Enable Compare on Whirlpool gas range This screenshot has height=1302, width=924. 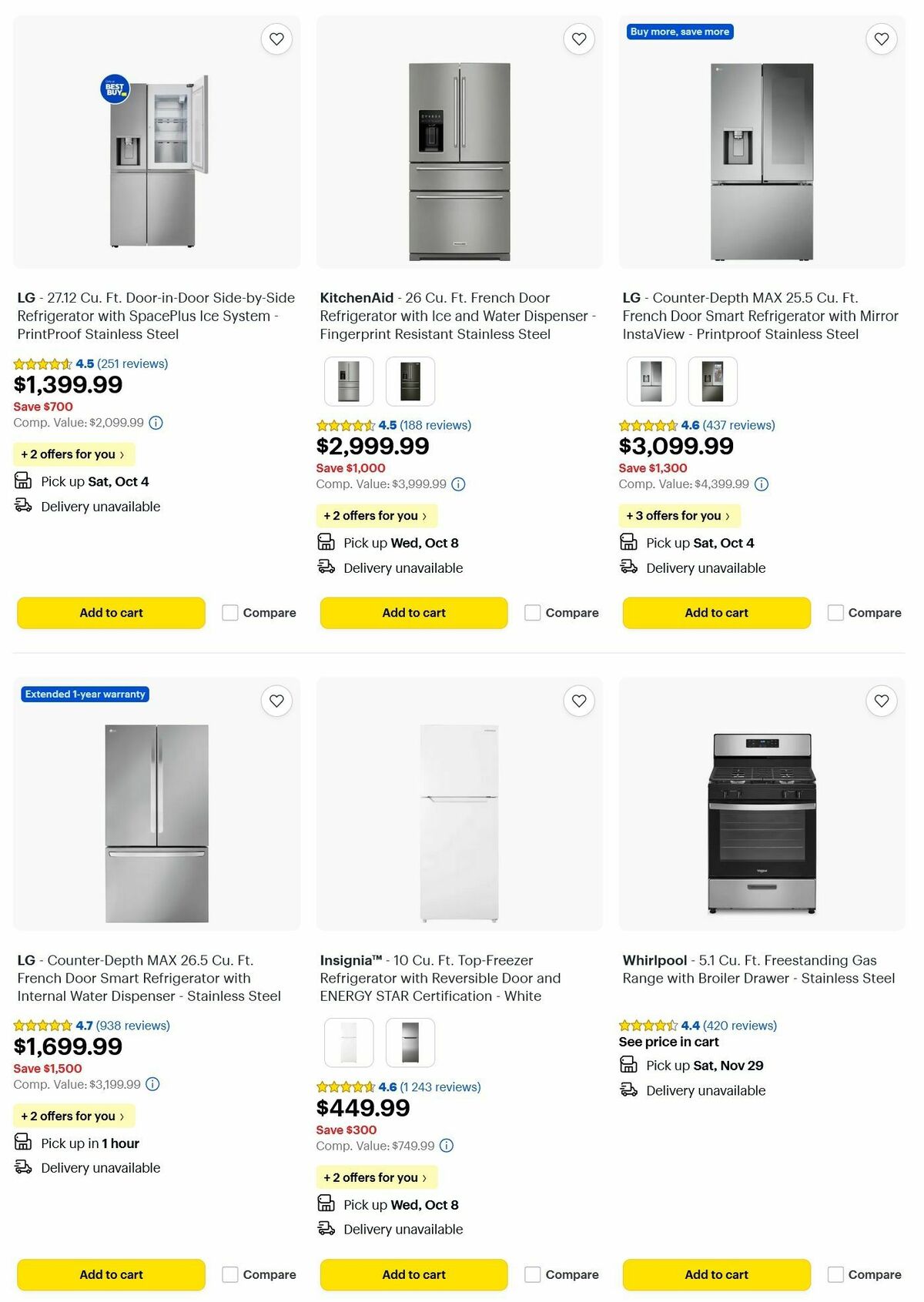pyautogui.click(x=835, y=1274)
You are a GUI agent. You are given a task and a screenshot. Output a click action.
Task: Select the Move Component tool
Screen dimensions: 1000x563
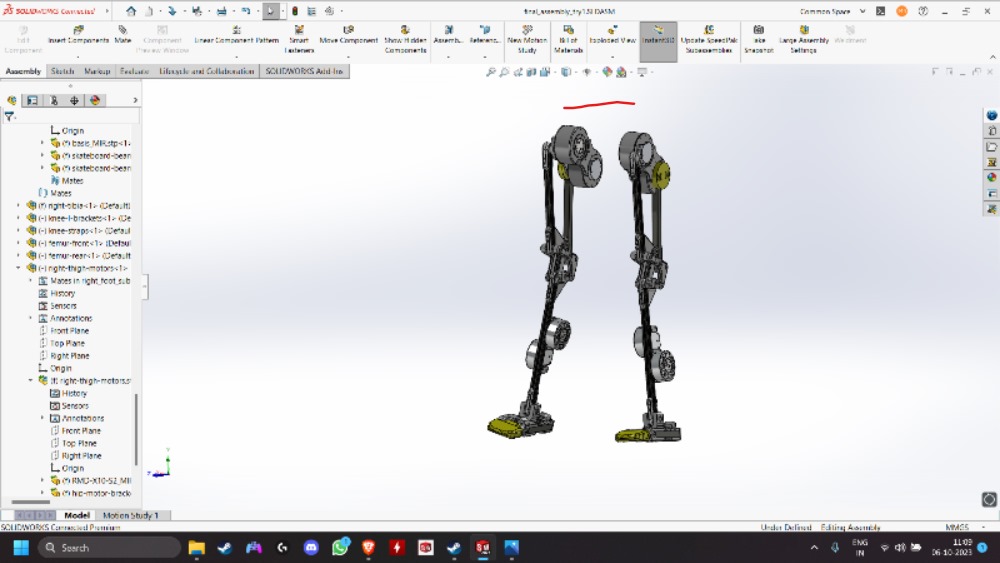point(348,35)
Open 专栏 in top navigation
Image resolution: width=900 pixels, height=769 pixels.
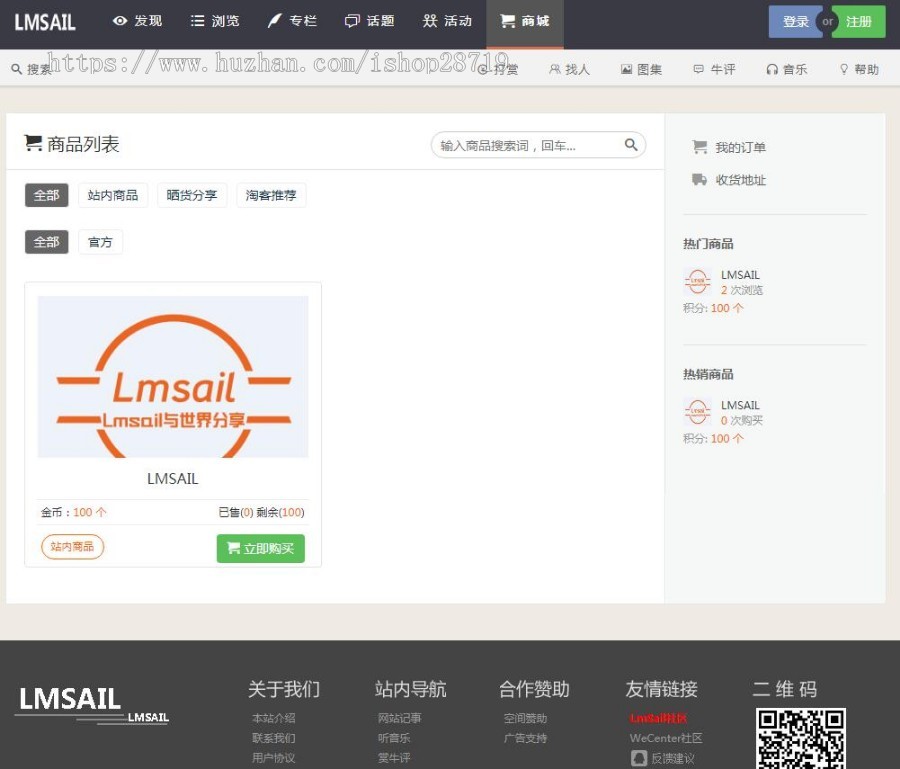[x=292, y=21]
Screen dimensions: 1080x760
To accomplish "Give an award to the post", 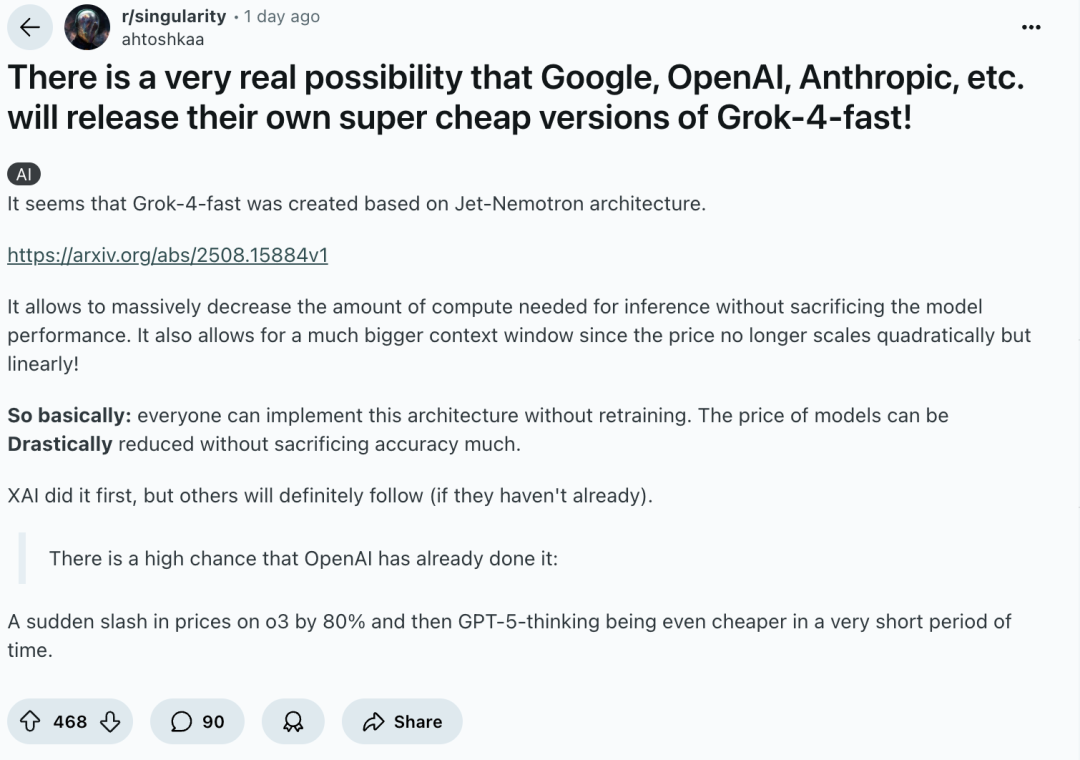I will pyautogui.click(x=294, y=722).
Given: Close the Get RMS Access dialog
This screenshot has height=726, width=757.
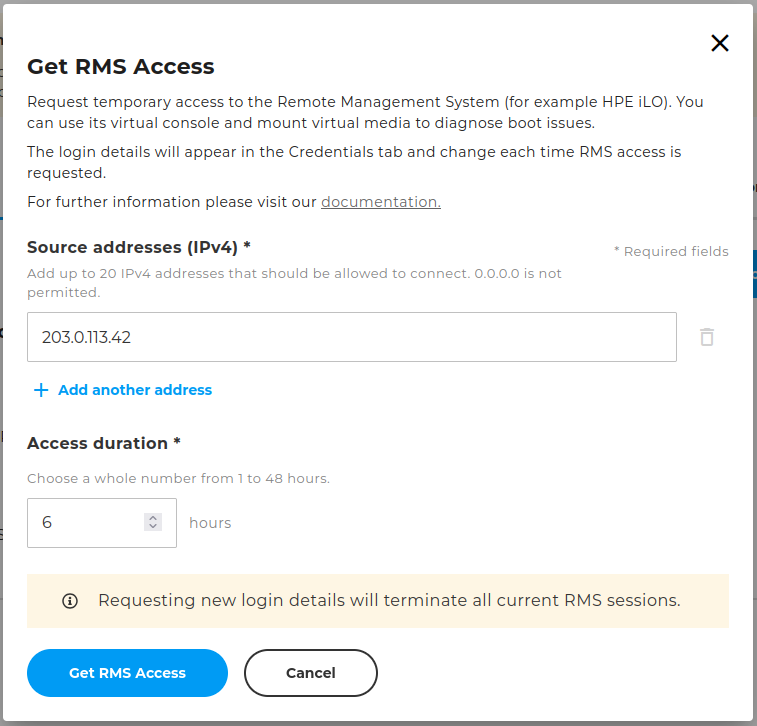Looking at the screenshot, I should 719,43.
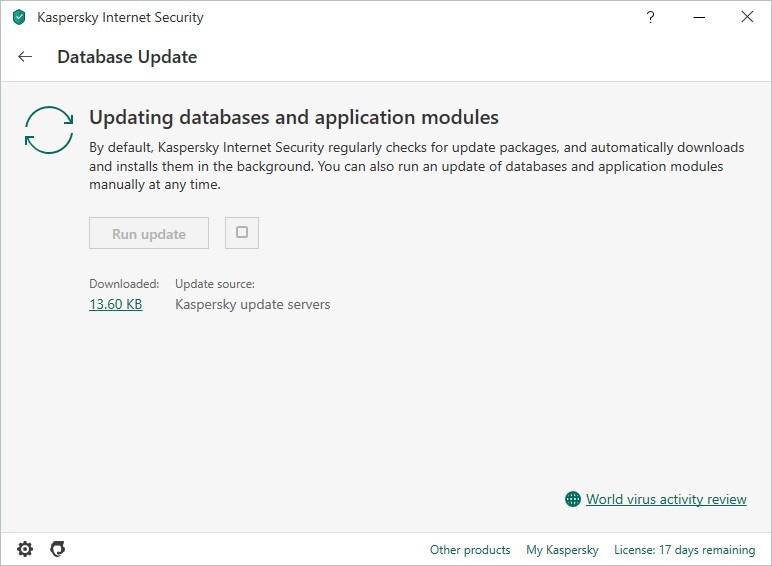Minimize the Kaspersky Internet Security window
Screen dimensions: 772x566
pyautogui.click(x=699, y=17)
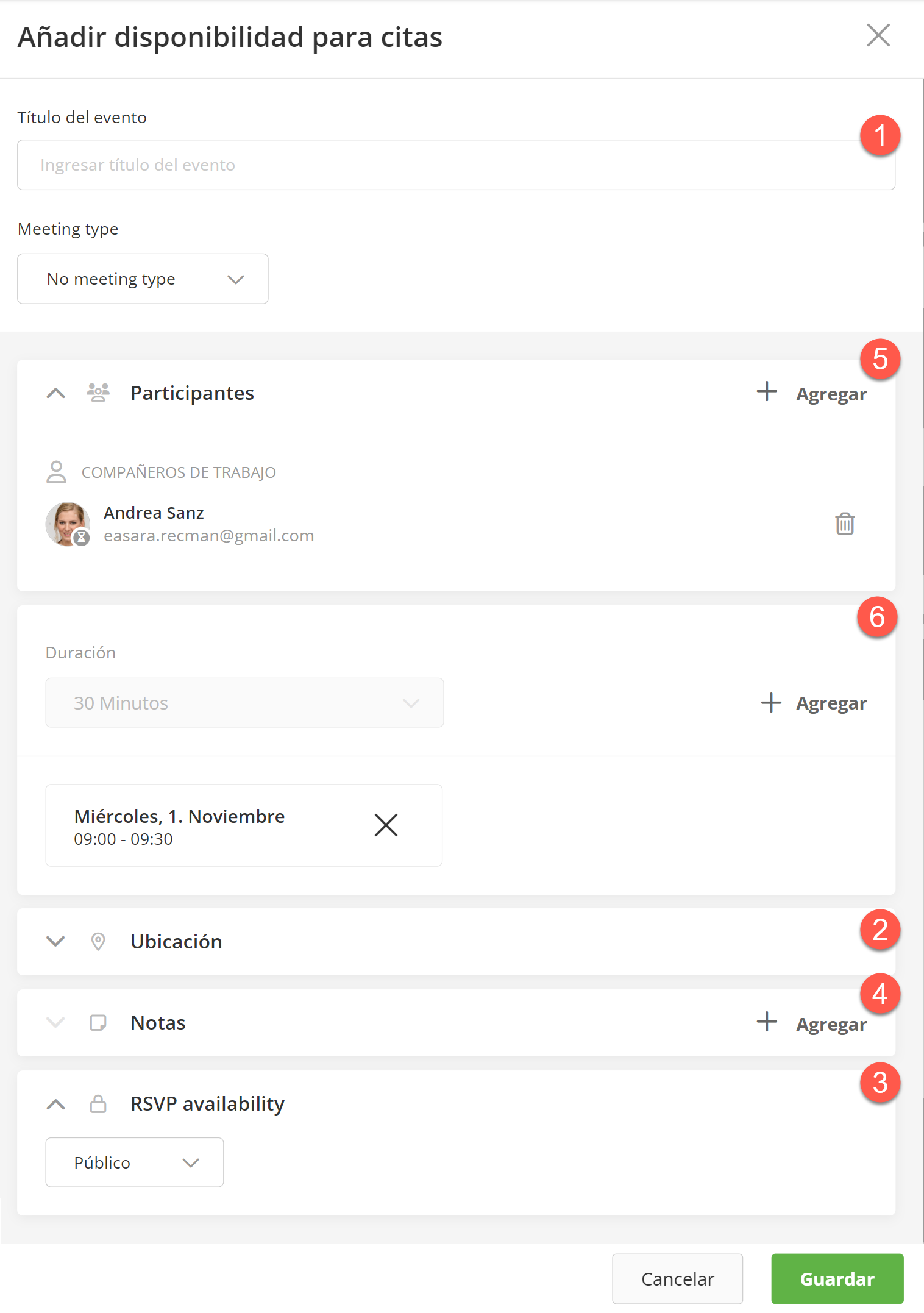
Task: Delete participant Andrea Sanz with trash icon
Action: (x=844, y=524)
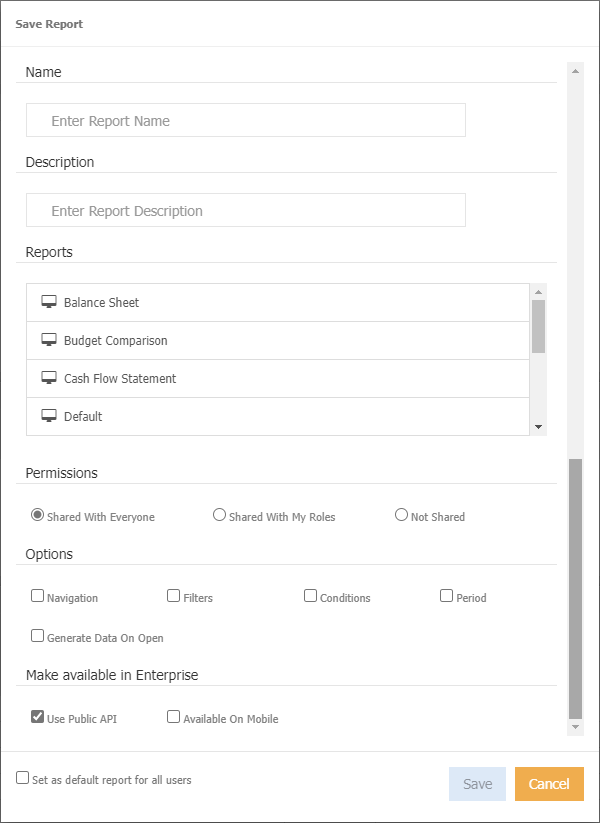Click the Enter Report Description field
The width and height of the screenshot is (600, 823).
click(x=245, y=210)
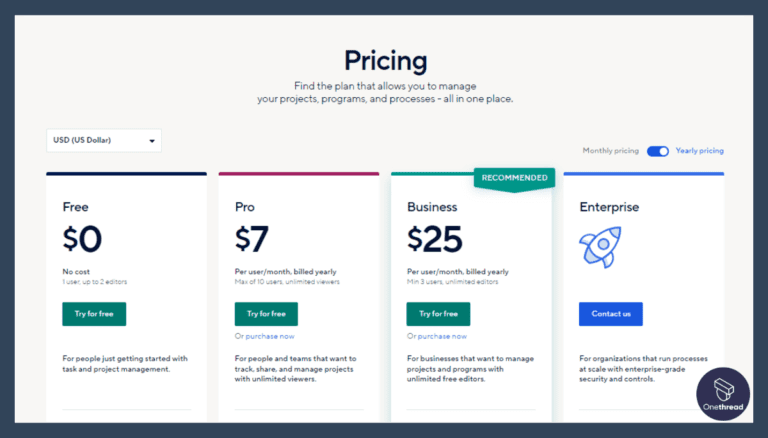Image resolution: width=768 pixels, height=438 pixels.
Task: Click Try for free under Free plan
Action: click(x=94, y=314)
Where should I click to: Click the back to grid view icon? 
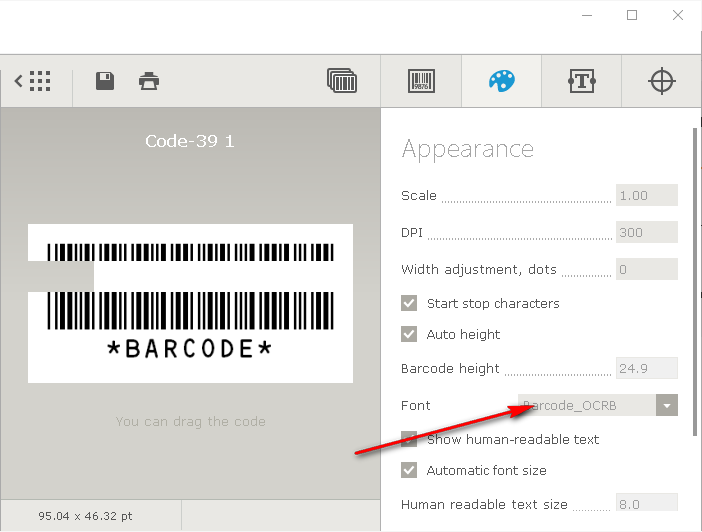(x=34, y=81)

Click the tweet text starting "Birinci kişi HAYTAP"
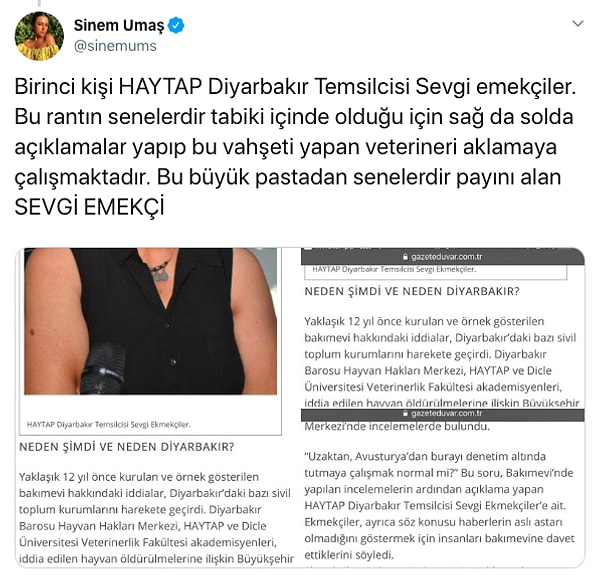[x=295, y=146]
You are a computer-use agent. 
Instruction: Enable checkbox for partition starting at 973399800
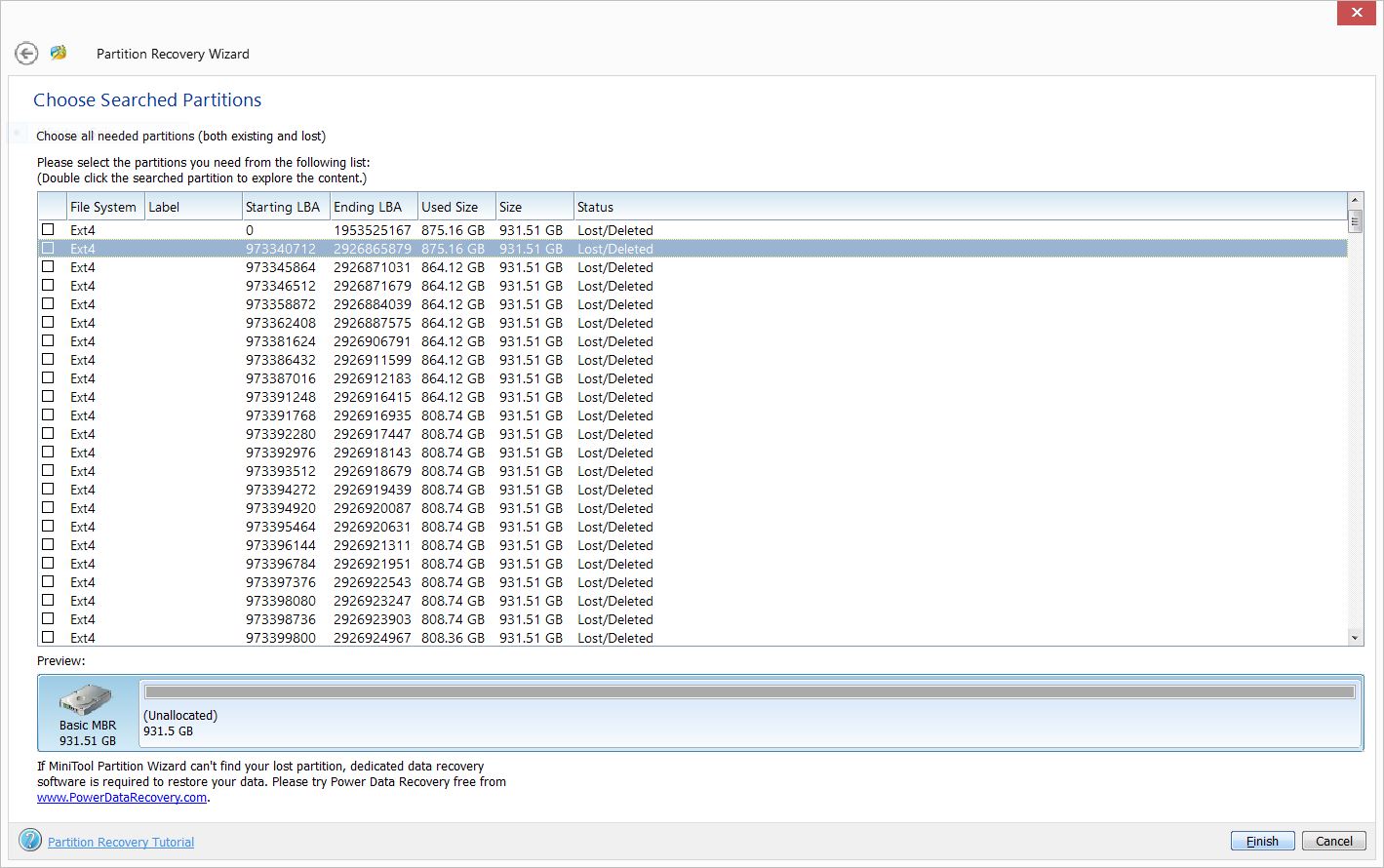point(48,638)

☆ ☆ ☆

Your objective → In the material above, find each line containing the word "agent" and copy it.

Your response →
You are a GUI agent. You are given a task and a screenshot. Output a click action.
You are a computer-use agent. 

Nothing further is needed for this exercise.